Working data →
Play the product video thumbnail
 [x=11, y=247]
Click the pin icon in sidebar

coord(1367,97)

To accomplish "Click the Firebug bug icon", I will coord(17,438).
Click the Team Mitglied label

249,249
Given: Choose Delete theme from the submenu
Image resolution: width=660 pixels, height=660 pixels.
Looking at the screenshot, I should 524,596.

Problem description → Give the entries from the line containing "Given: Choose Delete theme from the submenu" through the end of the entries as a two-column CSV with the header command,position. Use one row per entry: its text under command and its answer under position, each in a single quoted field with line breaks replaced by spaces.

Exercise response →
command,position
"Given: Choose Delete theme from the submenu Image resolution: width=660 pixels, height=660 pixels.","Looking at the screenshot, I should 524,596."